- **Recorded data**

● ● ● ● ●

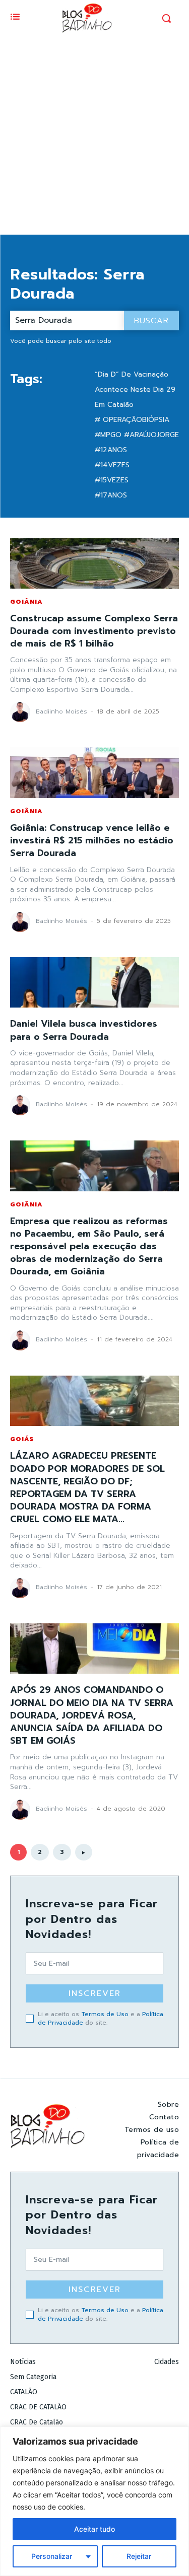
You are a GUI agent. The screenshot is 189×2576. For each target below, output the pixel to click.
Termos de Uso (105, 2014)
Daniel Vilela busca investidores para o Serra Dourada (83, 1030)
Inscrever (95, 1993)
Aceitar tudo (94, 2529)
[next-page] (83, 1852)
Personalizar (51, 2556)
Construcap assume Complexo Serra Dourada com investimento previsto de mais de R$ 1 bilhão (94, 631)
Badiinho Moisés (61, 711)
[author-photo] (21, 712)
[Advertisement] (94, 135)
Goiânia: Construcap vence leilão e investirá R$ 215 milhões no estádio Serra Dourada (91, 840)
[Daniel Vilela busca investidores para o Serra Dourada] (94, 982)
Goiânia (26, 602)
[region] (94, 2501)
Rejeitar (139, 2556)
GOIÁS (22, 1439)
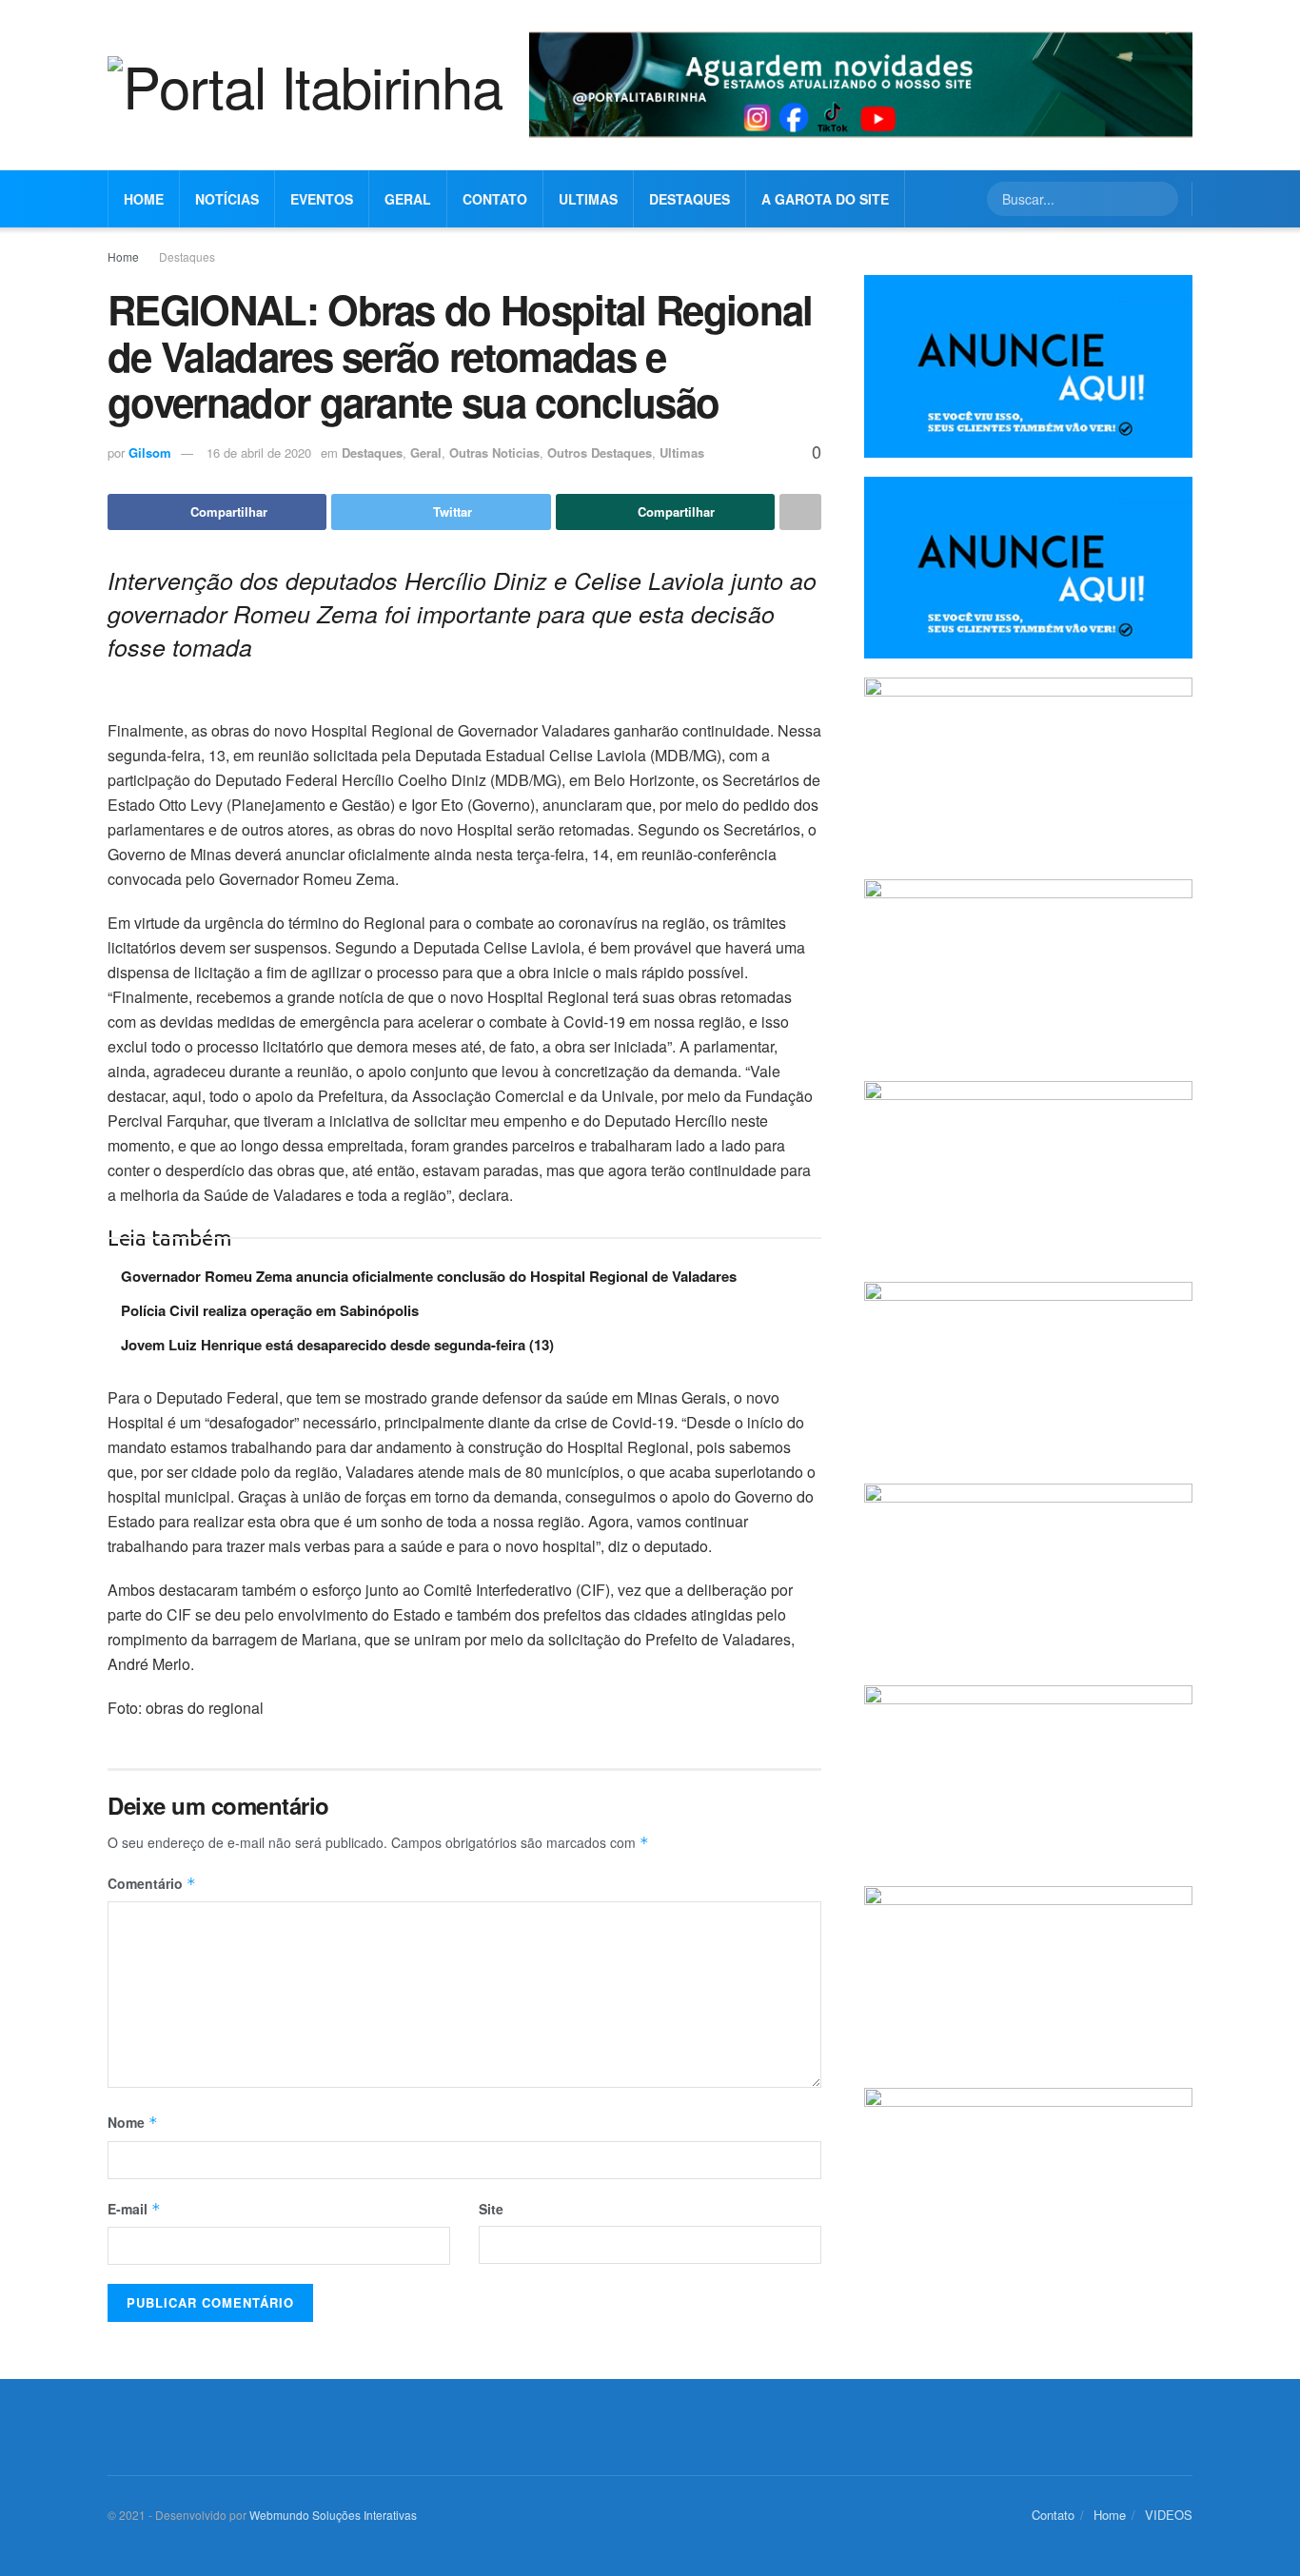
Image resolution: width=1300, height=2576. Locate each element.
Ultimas (588, 198)
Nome (133, 2122)
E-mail (134, 2208)
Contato (495, 198)
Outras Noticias (494, 452)
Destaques (689, 198)
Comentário (152, 1883)
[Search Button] (1161, 199)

● ● ● ● ●

- **ACTION ITEM**
If a line in the records holds the string "Construcap", count it, and give only the total.

- **RESPONSE AREA**
2